> [ABOUT THIS EXERCISE]:
Give back, unaltered, the lines from the one with "Autonómica (107, 2155)" to the end of the material, omitting pictures.

----------

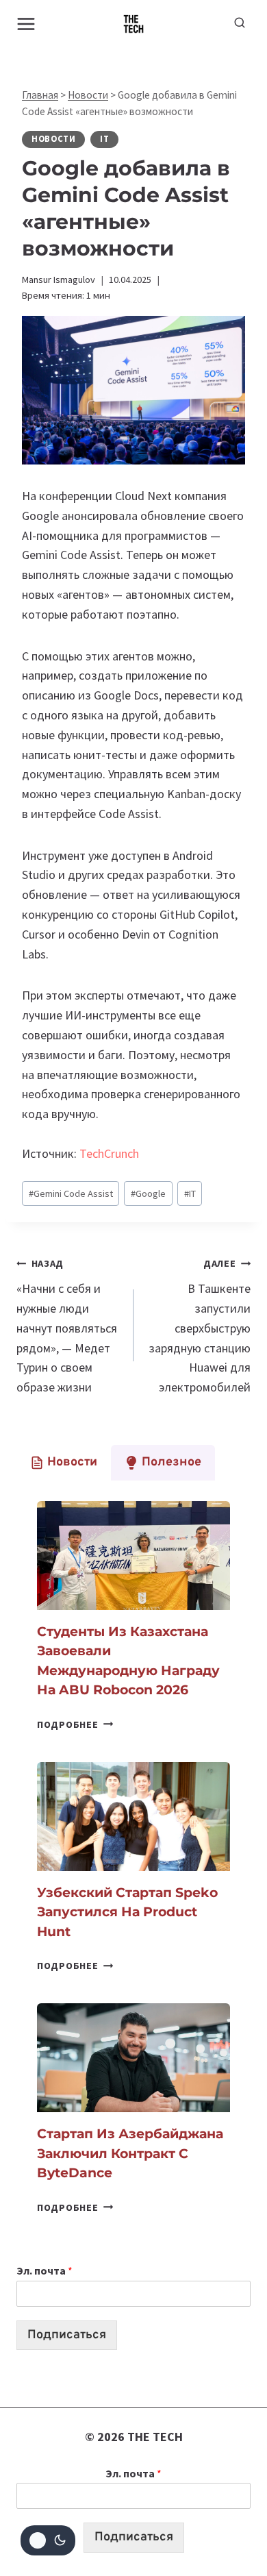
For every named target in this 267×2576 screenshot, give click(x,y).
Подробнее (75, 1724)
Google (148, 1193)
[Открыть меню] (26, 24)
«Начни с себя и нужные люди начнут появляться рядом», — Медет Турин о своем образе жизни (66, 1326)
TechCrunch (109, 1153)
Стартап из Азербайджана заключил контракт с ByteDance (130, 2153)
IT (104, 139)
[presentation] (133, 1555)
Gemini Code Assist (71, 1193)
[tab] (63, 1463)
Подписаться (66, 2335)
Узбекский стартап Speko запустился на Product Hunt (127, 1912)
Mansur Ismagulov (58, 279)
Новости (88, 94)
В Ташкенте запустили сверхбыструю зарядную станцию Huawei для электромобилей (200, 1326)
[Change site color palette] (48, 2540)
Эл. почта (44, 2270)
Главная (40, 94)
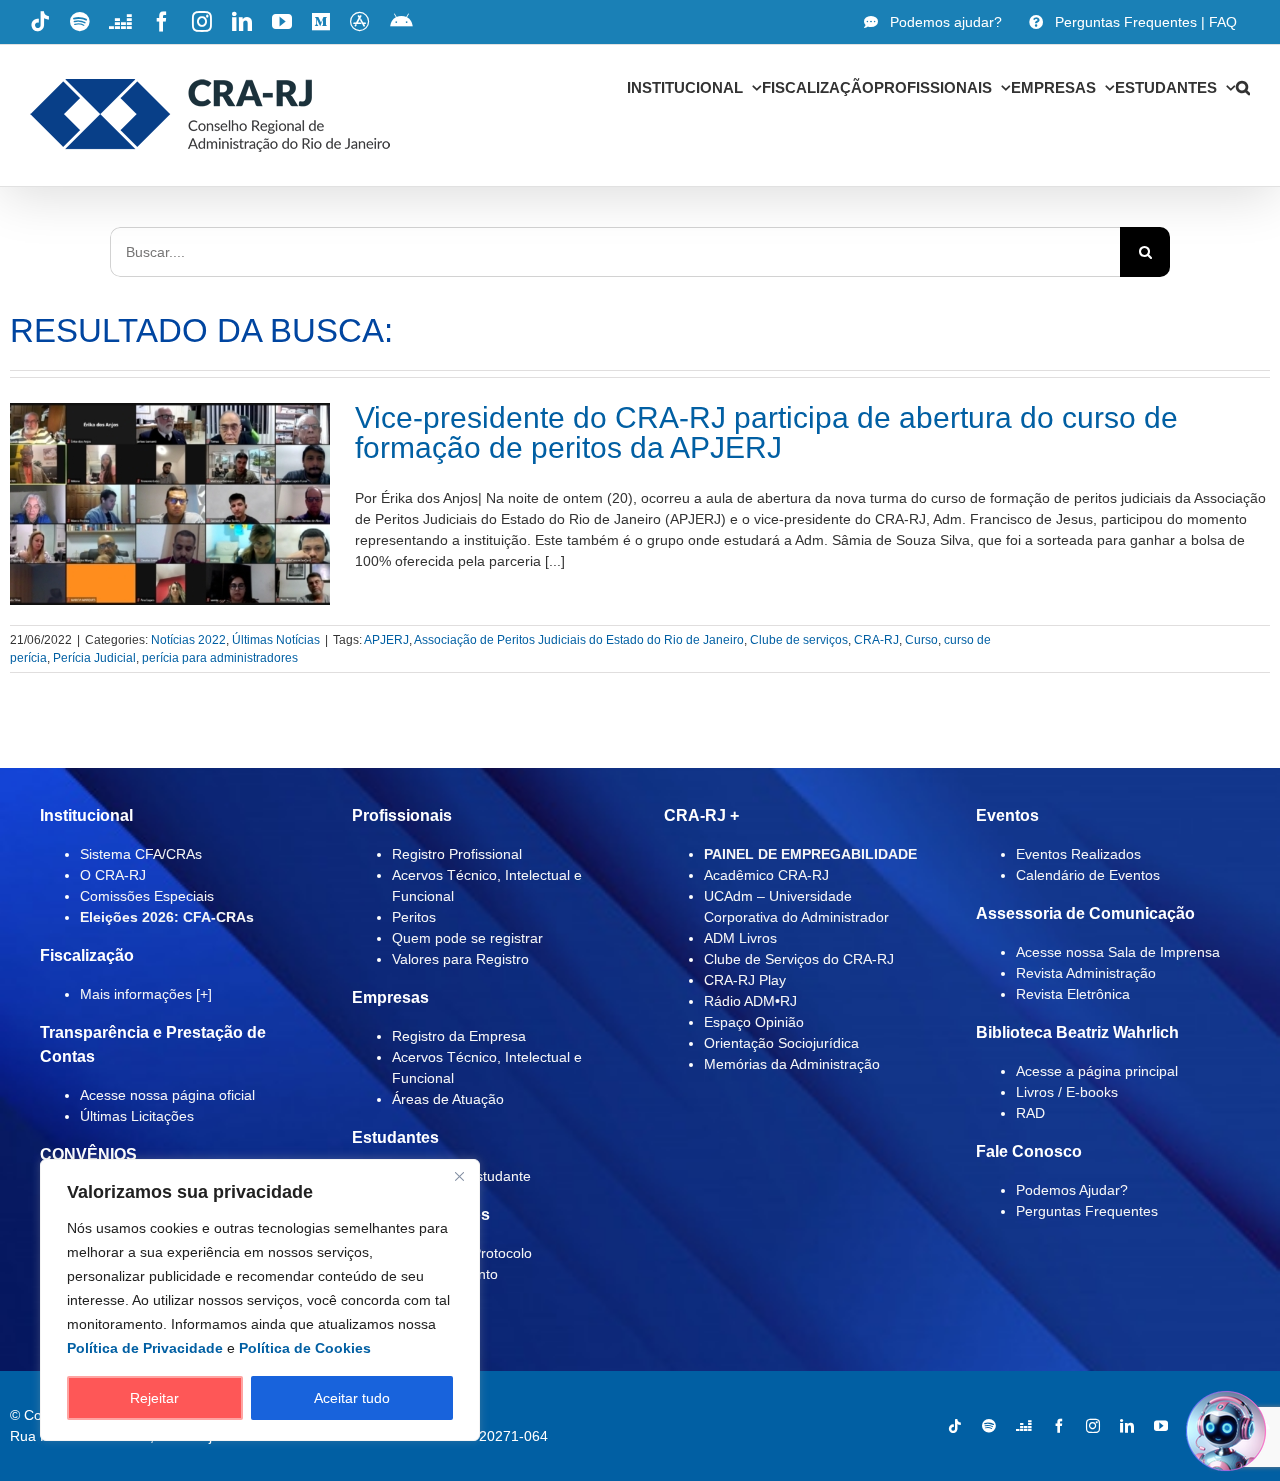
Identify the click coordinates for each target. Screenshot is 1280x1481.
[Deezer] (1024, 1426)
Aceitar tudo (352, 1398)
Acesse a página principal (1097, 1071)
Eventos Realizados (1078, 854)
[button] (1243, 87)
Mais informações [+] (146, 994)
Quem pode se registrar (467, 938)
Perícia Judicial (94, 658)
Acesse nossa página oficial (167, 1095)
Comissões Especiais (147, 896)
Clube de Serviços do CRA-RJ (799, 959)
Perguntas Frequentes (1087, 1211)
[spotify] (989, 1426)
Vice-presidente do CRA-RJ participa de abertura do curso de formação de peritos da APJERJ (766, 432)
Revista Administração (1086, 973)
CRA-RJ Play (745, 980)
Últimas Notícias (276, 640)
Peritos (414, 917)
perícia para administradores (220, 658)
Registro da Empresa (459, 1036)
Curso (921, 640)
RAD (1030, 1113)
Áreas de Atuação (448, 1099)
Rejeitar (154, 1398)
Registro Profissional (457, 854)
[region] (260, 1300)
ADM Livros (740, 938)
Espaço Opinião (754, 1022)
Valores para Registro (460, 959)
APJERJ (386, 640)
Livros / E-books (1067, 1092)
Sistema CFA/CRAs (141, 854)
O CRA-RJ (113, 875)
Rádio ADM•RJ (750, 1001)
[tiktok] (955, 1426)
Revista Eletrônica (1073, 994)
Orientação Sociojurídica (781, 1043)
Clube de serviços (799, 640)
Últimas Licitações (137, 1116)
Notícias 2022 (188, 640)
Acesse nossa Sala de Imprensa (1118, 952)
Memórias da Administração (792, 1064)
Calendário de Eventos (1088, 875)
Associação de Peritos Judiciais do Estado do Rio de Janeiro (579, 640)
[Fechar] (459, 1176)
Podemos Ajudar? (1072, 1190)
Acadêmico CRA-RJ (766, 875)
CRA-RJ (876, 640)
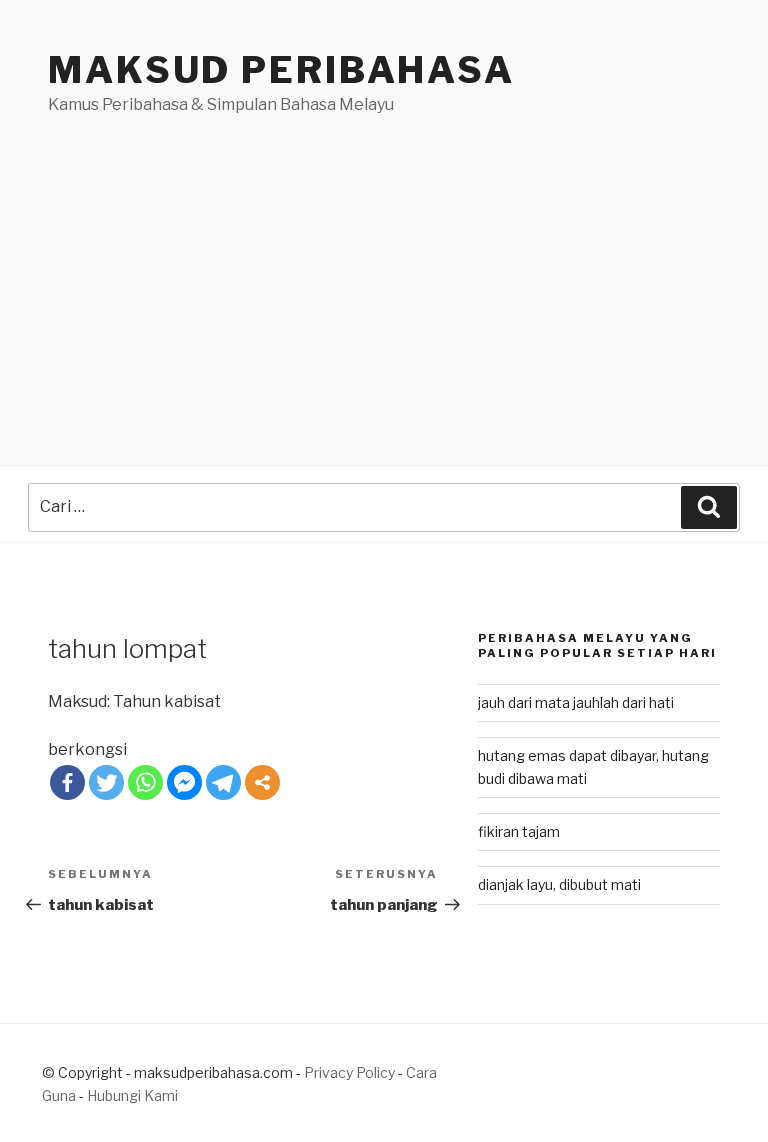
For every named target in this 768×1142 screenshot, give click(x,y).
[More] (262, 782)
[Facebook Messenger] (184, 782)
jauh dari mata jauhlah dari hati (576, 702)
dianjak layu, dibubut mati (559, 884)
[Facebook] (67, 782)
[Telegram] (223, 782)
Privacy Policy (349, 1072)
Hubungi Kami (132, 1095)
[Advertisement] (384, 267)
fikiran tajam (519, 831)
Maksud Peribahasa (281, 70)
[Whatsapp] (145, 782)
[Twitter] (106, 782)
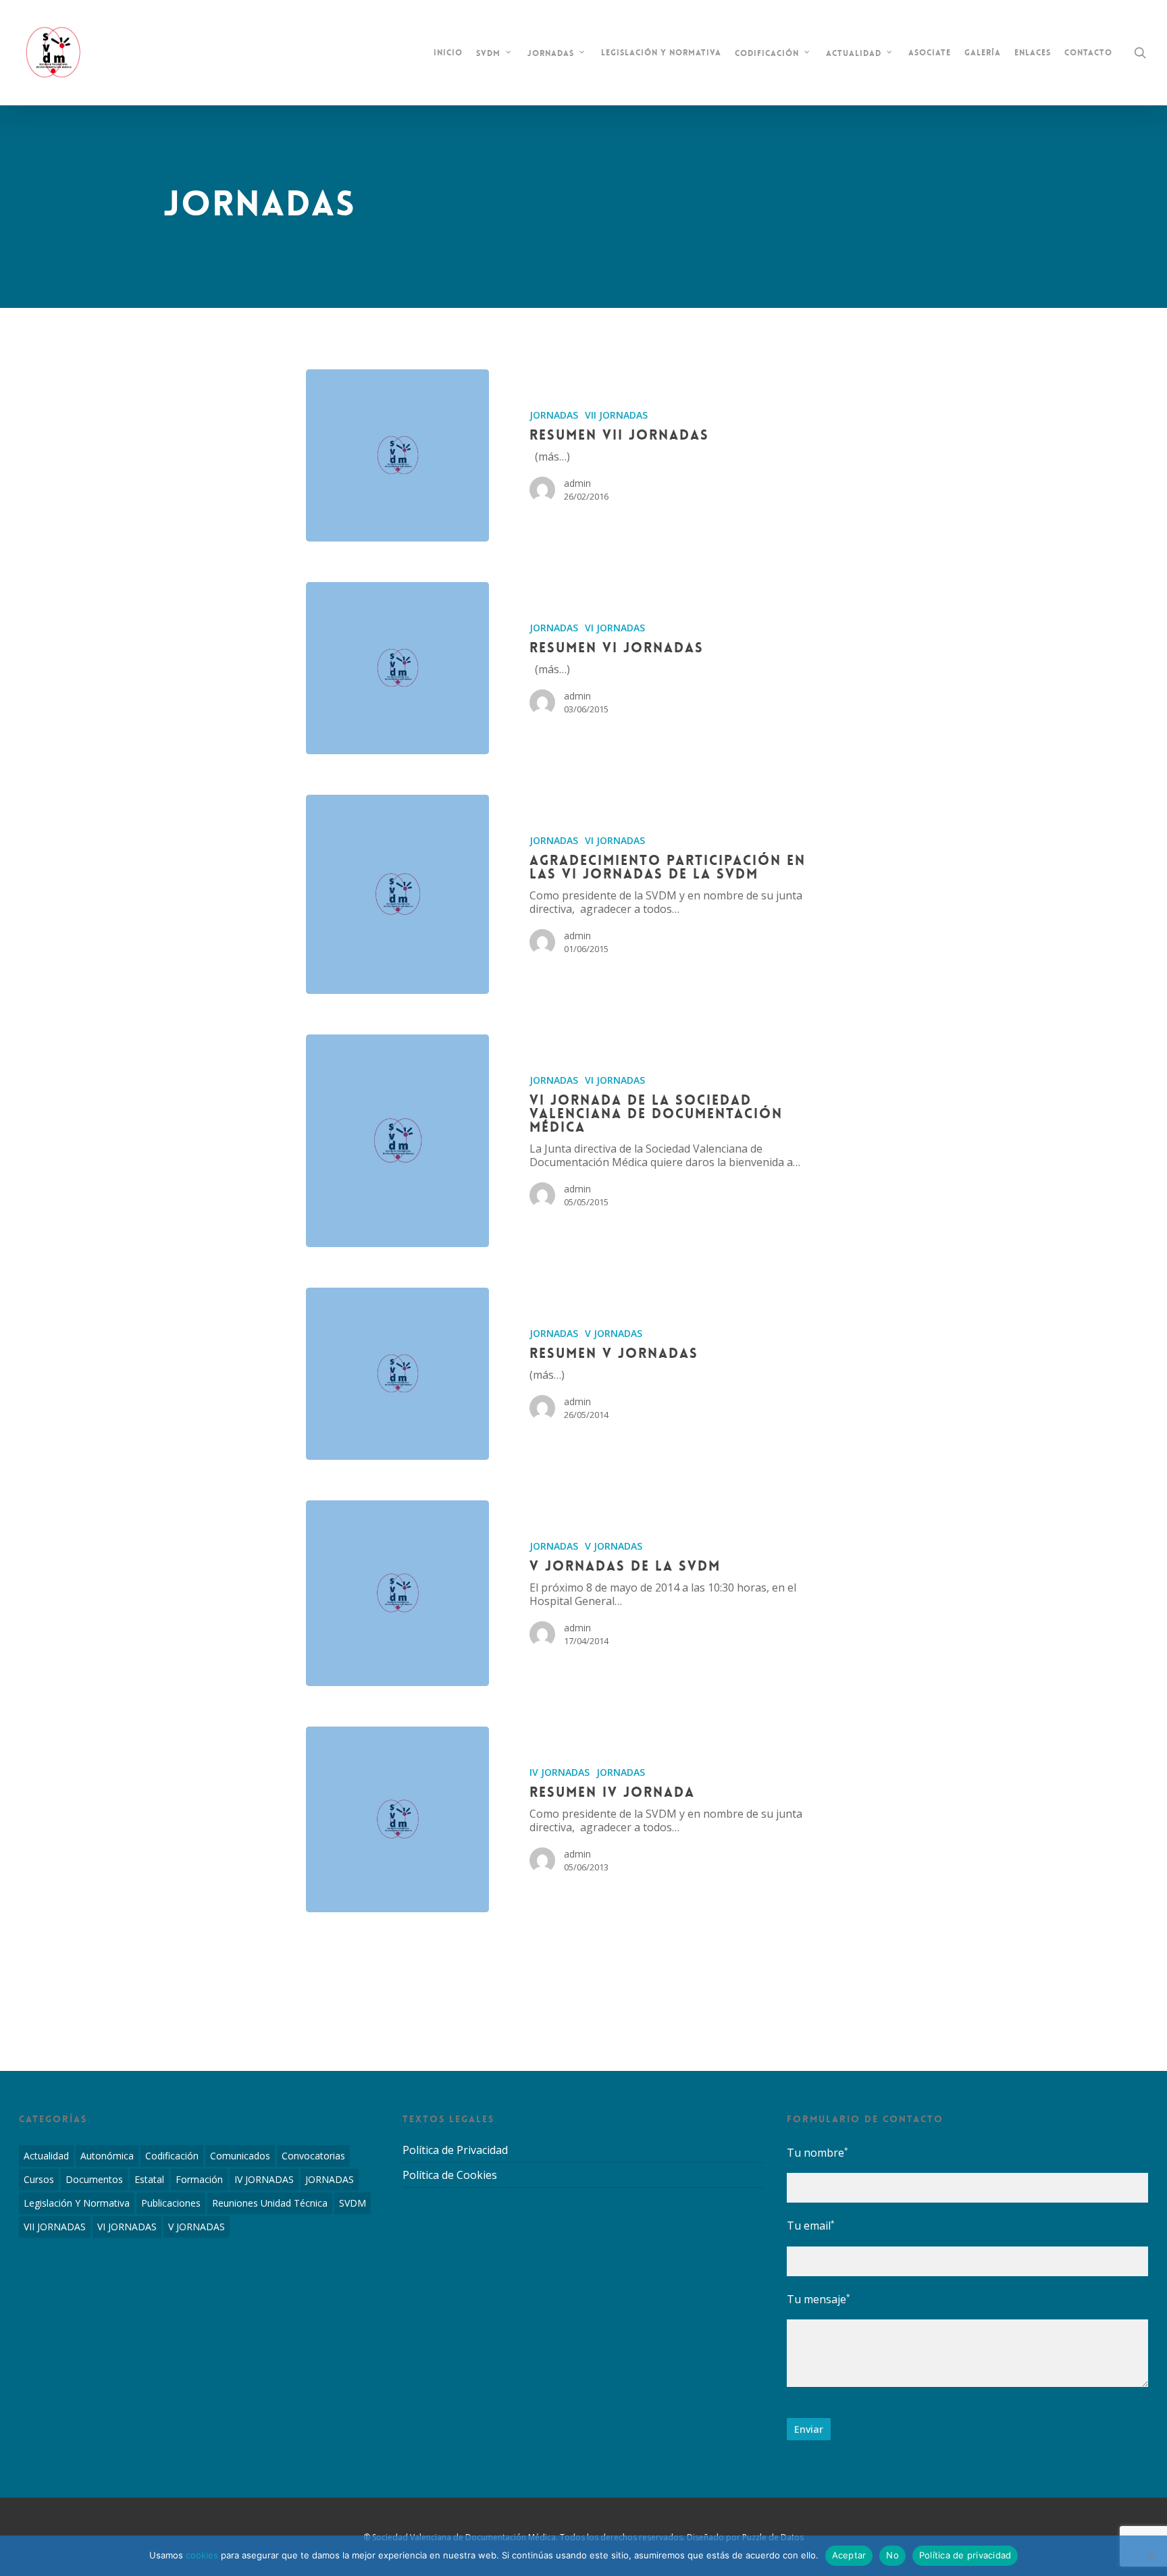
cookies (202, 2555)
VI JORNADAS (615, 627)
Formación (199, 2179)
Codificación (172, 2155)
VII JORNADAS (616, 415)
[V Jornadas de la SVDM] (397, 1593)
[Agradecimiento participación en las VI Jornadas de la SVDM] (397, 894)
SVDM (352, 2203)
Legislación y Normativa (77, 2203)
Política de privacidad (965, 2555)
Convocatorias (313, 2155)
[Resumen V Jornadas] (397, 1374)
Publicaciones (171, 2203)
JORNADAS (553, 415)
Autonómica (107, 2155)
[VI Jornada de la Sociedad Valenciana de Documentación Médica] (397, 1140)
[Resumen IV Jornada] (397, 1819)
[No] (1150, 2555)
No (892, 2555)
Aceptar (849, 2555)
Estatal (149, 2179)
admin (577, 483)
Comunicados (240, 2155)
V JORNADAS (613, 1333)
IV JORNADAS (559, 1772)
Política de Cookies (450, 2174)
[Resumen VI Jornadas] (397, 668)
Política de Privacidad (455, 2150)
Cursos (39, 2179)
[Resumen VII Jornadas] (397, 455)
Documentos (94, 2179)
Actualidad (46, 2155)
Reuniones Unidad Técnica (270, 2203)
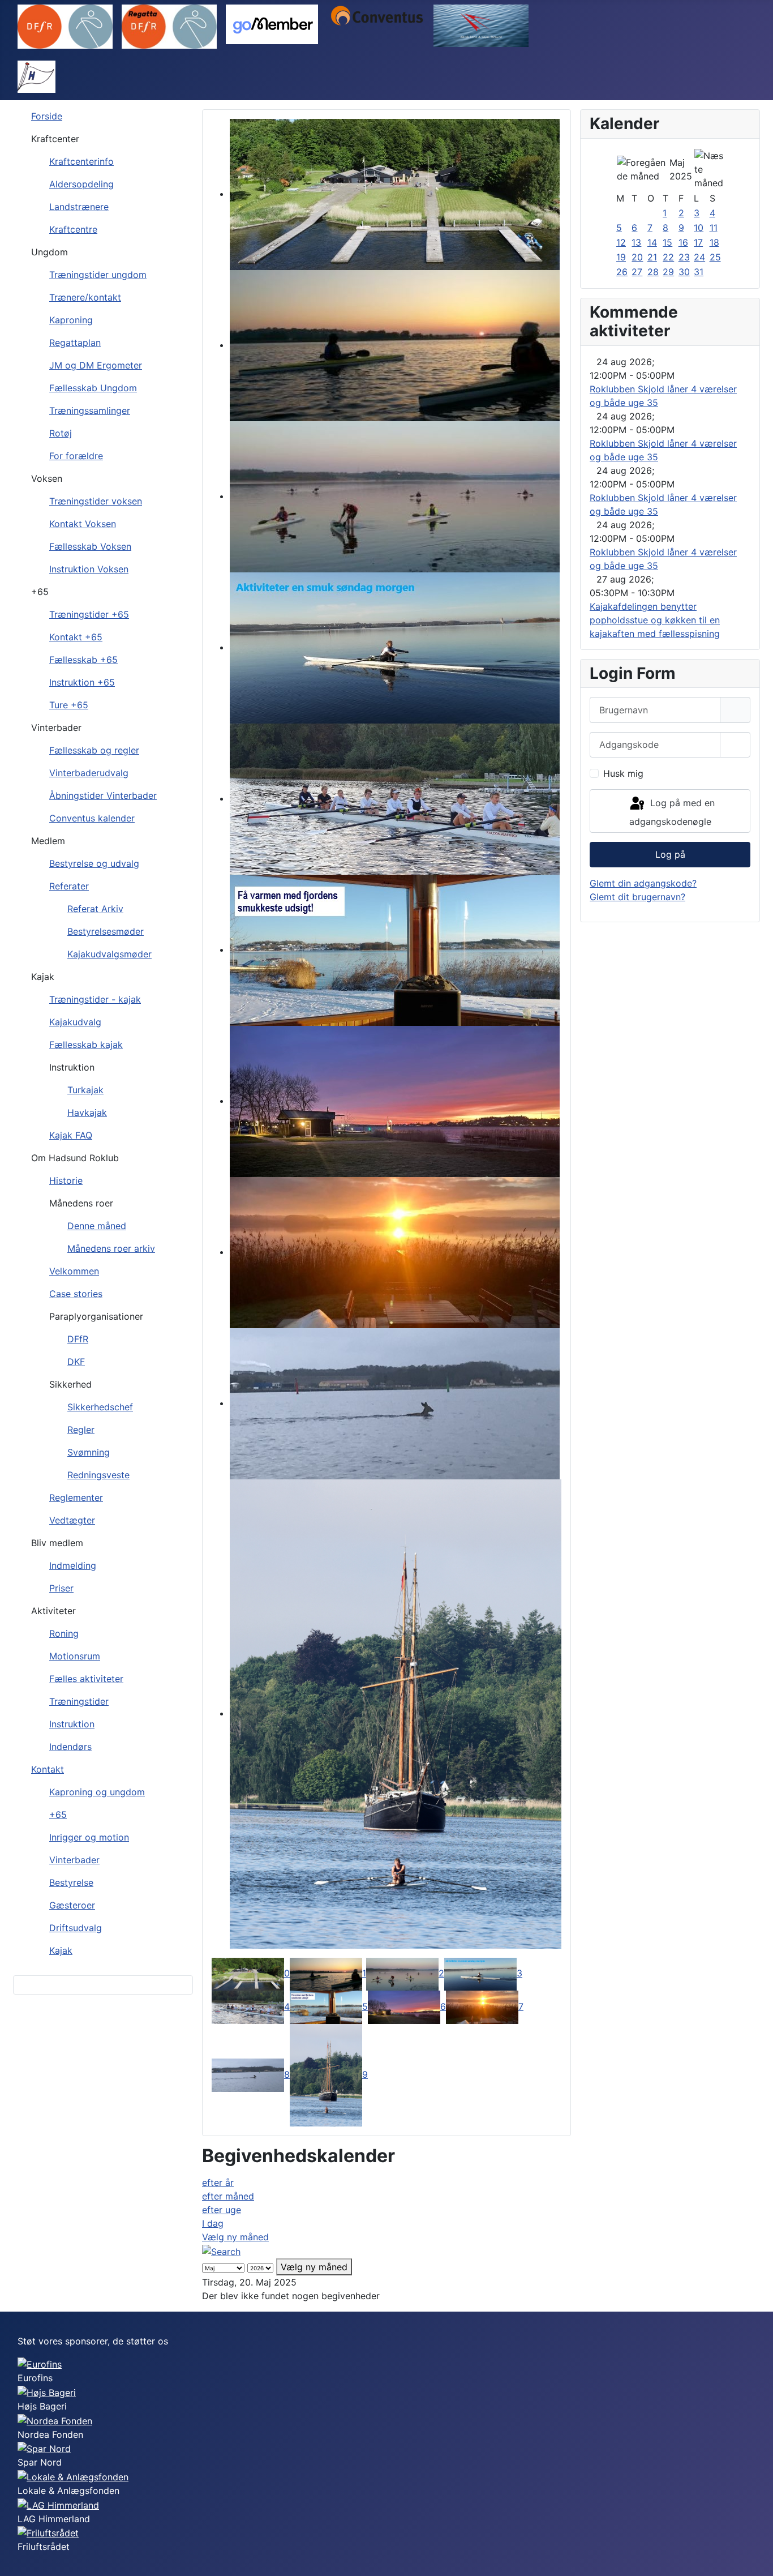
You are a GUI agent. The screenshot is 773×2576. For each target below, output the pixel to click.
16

----------

> [RESPONSE TO THE TASK]:
Autonómica (107, 2155)
[VI Jornada de la Sociedad Valenciana de Documentación Médica] (397, 1140)
[Resumen IV Jornada] (397, 1819)
[No] (1150, 2555)
No (892, 2555)
Aceptar (849, 2555)
Estatal (149, 2179)
admin (577, 483)
Comunicados (240, 2155)
V JORNADAS (613, 1333)
IV JORNADAS (559, 1772)
Política de Cookies (450, 2174)
[Resumen VI Jornadas] (397, 668)
Política de Privacidad (455, 2150)
Cursos (39, 2179)
[Resumen VII Jornadas] (397, 455)
Documentos (94, 2179)
Actualidad (46, 2155)
Reuniones Unidad Técnica (270, 2203)
You are a GUI agent. The screenshot is 773×2576. For each target below, output the pixel to click.
16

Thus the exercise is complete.